* _Task to complete_
Only the lines from the one containing "[Leaders Edge Magazine on Twitter]" through the end of the data below should be copied, each exactly as written and with both ends kept.

* _Records for processing_
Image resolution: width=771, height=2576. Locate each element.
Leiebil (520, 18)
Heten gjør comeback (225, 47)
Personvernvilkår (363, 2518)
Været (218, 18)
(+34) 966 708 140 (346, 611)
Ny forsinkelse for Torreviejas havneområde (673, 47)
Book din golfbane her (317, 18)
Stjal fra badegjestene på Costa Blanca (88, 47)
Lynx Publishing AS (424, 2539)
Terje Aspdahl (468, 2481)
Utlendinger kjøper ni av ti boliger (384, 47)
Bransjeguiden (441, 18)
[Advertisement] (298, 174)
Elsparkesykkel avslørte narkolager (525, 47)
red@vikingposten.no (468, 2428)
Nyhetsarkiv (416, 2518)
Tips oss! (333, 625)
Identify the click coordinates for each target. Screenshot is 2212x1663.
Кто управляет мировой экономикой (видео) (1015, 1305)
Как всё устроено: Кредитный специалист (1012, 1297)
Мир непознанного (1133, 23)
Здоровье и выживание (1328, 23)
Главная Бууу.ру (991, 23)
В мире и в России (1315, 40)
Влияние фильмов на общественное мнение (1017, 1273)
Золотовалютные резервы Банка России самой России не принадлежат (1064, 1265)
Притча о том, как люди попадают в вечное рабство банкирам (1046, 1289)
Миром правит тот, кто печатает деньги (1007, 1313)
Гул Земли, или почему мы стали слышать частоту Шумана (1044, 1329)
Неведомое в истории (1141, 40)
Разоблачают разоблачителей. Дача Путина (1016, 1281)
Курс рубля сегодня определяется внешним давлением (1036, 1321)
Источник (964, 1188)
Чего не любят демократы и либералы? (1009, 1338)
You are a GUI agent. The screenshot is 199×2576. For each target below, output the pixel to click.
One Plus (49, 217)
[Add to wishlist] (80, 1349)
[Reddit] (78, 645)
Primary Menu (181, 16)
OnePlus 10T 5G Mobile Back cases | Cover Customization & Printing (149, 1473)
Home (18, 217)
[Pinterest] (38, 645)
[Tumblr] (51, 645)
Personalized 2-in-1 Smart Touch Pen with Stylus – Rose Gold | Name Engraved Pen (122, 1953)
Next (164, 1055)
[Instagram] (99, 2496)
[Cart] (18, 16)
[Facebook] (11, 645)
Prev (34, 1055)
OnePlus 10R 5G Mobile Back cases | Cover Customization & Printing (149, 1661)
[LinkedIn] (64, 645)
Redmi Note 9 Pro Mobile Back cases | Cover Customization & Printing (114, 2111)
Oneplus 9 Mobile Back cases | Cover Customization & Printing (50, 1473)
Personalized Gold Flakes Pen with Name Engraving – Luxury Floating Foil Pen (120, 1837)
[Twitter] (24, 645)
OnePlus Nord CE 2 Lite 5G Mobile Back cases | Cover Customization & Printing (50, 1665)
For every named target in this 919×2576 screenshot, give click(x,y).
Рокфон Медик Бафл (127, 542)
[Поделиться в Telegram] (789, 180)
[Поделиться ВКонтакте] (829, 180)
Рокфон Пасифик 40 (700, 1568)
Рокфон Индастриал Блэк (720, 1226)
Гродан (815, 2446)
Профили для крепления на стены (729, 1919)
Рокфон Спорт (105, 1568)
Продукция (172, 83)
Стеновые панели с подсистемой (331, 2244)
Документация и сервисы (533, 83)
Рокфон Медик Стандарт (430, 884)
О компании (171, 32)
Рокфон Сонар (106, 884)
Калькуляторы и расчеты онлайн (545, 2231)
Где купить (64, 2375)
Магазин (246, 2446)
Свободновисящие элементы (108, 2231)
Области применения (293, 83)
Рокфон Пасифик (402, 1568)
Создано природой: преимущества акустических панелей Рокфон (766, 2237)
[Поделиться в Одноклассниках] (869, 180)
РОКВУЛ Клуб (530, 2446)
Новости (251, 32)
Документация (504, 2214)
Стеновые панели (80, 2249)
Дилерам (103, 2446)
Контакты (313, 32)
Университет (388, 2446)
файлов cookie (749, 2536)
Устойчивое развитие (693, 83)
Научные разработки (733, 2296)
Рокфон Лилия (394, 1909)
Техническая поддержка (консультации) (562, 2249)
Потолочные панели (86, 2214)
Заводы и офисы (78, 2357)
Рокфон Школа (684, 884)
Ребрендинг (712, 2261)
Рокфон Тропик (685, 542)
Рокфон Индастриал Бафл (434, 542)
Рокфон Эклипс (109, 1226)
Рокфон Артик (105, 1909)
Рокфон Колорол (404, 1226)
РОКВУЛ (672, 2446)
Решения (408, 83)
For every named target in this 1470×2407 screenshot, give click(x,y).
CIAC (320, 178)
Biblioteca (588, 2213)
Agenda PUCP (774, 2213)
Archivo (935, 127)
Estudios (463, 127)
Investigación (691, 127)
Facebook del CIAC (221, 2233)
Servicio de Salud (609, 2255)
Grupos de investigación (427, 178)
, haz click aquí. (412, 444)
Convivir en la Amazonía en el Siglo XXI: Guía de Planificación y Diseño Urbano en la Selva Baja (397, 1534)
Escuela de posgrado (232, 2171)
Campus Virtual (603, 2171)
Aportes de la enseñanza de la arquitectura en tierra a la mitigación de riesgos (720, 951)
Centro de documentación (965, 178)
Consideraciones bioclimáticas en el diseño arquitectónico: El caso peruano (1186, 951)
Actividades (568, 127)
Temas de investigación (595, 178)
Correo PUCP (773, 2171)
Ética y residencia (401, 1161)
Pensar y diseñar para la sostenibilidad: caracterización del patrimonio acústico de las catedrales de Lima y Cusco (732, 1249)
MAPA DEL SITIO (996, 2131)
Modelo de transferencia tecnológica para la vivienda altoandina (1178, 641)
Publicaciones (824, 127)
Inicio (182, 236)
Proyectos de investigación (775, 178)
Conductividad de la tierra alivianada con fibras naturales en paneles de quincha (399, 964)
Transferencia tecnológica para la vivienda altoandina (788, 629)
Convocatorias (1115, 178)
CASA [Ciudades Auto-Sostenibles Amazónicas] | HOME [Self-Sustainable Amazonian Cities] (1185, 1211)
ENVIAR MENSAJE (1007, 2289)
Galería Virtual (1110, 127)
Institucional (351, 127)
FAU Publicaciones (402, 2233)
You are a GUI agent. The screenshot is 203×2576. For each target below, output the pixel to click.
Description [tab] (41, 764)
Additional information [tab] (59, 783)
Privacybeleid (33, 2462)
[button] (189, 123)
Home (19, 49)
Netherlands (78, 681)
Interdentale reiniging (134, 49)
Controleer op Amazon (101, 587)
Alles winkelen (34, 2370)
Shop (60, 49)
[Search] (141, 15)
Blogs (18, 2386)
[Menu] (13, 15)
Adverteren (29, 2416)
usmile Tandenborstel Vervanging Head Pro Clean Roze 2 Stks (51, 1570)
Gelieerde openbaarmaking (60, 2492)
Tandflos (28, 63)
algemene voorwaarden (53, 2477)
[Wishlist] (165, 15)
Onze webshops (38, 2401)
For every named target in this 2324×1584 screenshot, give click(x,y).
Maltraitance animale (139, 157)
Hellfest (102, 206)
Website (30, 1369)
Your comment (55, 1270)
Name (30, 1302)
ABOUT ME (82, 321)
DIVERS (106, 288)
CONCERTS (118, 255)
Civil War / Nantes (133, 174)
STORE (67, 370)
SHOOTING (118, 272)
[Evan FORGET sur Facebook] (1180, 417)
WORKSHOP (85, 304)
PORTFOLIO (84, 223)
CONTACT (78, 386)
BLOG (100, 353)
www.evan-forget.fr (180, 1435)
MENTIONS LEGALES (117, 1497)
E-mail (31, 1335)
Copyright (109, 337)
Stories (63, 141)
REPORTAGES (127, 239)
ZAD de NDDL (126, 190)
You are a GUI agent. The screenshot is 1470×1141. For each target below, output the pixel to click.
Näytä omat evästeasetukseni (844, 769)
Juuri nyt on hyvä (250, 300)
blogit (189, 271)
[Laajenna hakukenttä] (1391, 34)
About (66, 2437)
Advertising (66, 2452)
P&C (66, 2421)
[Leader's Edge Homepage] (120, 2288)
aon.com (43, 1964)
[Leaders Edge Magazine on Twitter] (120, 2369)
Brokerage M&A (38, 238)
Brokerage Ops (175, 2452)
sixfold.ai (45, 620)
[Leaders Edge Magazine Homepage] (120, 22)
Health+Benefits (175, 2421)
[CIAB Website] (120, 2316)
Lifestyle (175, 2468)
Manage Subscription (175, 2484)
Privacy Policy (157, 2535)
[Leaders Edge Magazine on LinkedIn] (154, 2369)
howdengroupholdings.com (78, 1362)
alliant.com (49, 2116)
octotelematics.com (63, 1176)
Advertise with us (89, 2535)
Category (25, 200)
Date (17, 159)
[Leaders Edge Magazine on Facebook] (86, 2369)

* _Final answer_
[Leaders Edge Magazine on Twitter] (120, 2369)
Brokerage M&A (38, 238)
Brokerage Ops (175, 2452)
sixfold.ai (45, 620)
[Leaders Edge Magazine Homepage] (120, 22)
Health+Benefits (175, 2421)
[CIAB Website] (120, 2316)
Lifestyle (175, 2468)
Manage Subscription (175, 2484)
Privacy Policy (157, 2535)
[Leaders Edge Magazine on LinkedIn] (154, 2369)
howdengroupholdings.com (78, 1362)
alliant.com (49, 2116)
octotelematics.com (63, 1176)
Advertise with us (89, 2535)
Category (25, 200)
Date (17, 159)
[Leaders Edge Magazine on Facebook] (86, 2369)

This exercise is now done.